What if I promised to give you two pies, but instead of two pies I give you one big pie equal in weight to two pies. Have I failed to fulfill my promise? That was the issue in this case where the contractor had to provide security guards for a certain number of hours. The government claimed the contractor was required to provide a specific number of guards for eight-hour shifts. The contractor claimed it could meet the labor hour requirement by providing fewer guards working longer shifts. The board determined that it could not decide this issue on summary judgment. There was an issue of fact as to whether fewer guards working longer shifts were as effective as more guards working shorter shifts.

Appeals of Aegis Defense Services, LLC d/b/a GardaWorld Federal Service, ASBCA Nos. 62442 et al.

Background

Aegis Defense Services had an IDIQ contract to provide security services in Iraq and Afghanistan. The Army issued several task orders to Aegis under the contract. The task orders required Aegis to provide various categories of guards, in a specific number, and at a particular location. 

A dispute arose between the parties as to whether Aegis was satisfying the contract’s minimum staffing requirements. Aegis was providing the agency with all the labor hours required for each location but not with the number of guards specified by the contract. Thus, if a task required 5 positions to be staffed 24 hours a day with 3 eight hour shifts, this resulted in 120 labor hours — 15 guards (5 positions X 3 shifts) working 8 hour shifts. Aegis was providing the 120 hours but it was using 10 guards working 12 hour shifts.
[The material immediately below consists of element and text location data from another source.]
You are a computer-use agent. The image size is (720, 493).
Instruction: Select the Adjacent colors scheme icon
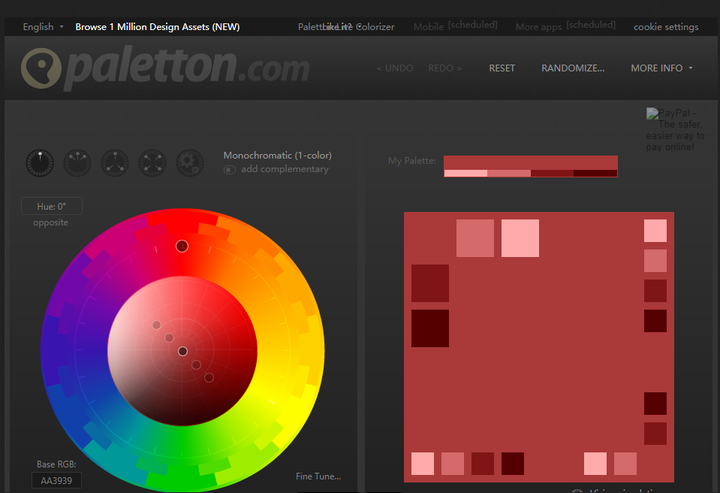77,163
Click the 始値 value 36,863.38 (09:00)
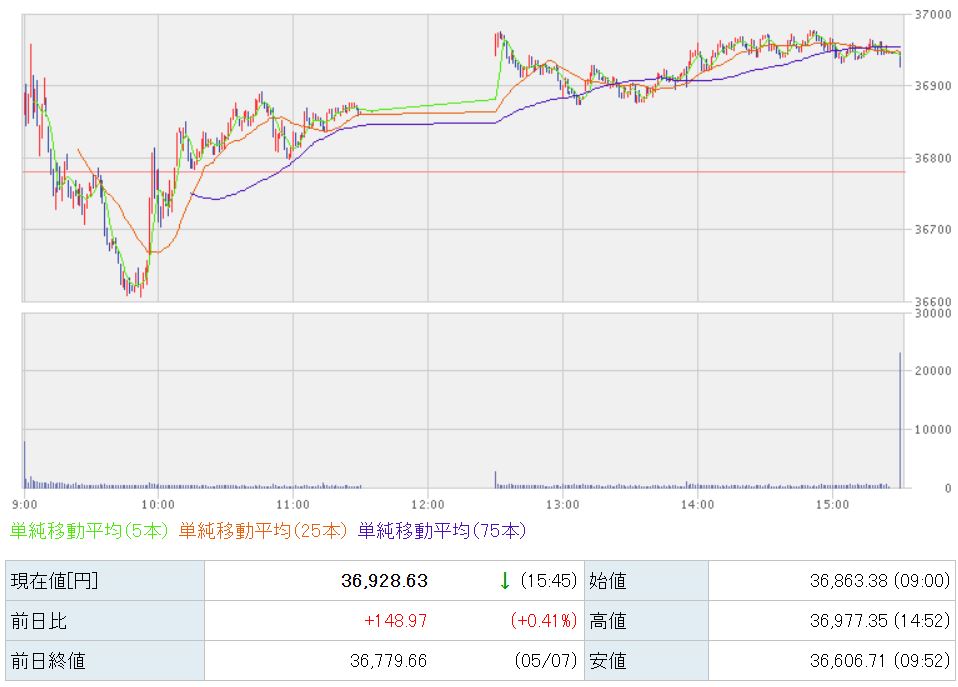Viewport: 958px width, 687px height. tap(880, 581)
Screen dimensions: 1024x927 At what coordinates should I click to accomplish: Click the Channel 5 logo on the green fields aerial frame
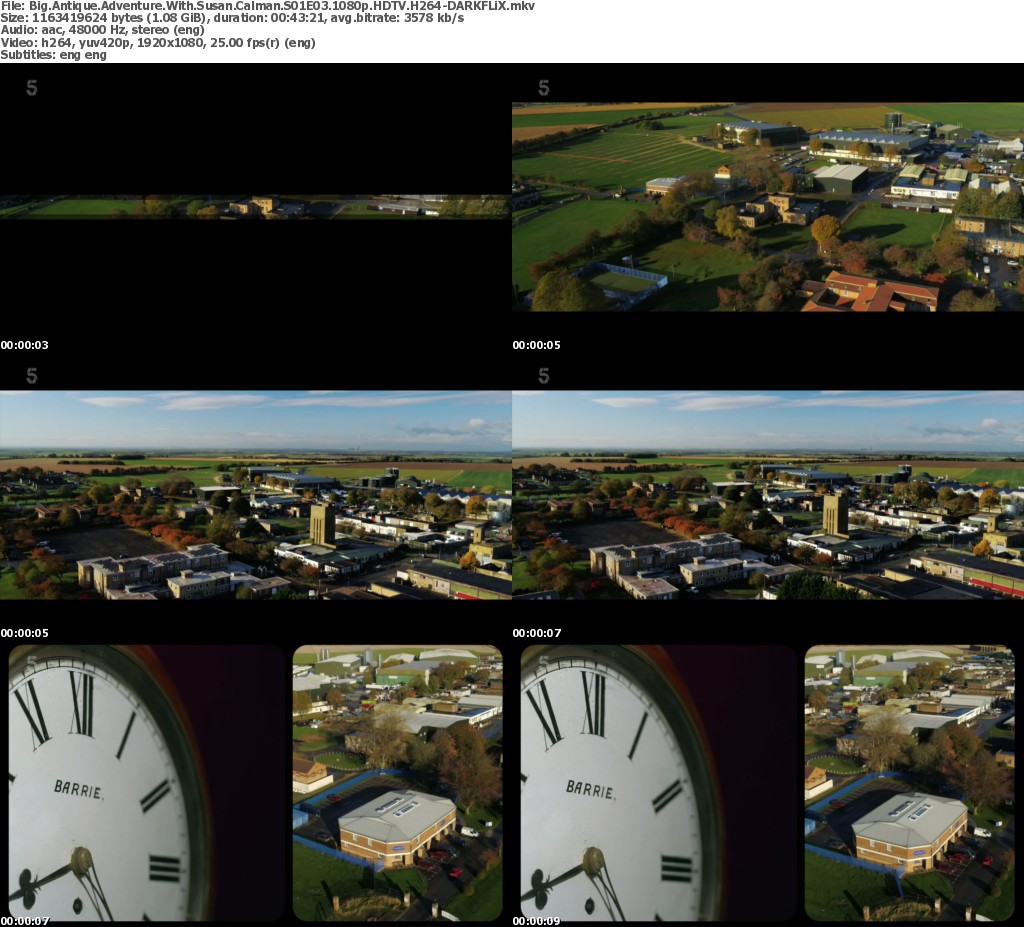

The Army believed Aegis was not providing staffing as required by the task orders, so it refused to pay the full contract amounts. Aegis appealed to the ASBCA. The Army moved for summary judgment.

Legal Analysis

The board denied the Army’s summary judgment motion due to issues of disputed fact. For the government to win on  summary judgment, it would have to prove that Aegis not only breached the contract by not providing the required staffing, but also that Aegis’s substituted performance—that is, fewer guards working longer hours—was less valuable than the work required by the contract The government claimed that Aegis’s performance was less valuable before fewer guards working 12 hour shifts would not be as effective as more guards working 8 hour shifts. The board agreed that this was a reasonable assumption. But because this was the government’s motion for summary judgment, the board had to grant all inferences in favor of Aegis. Under that standard, the board could not say definitively that working 12 hour shifts provided a different level of security than 8 hour shifts.

Aegis is represented by Paul E. Pompeo and Thomas A. Petit of Arnold & Porter Kaye Scholer LLP. The government is represented by Scott N. Flesch, Captain Michael Brown, and Major Seth Ritzman of the Army.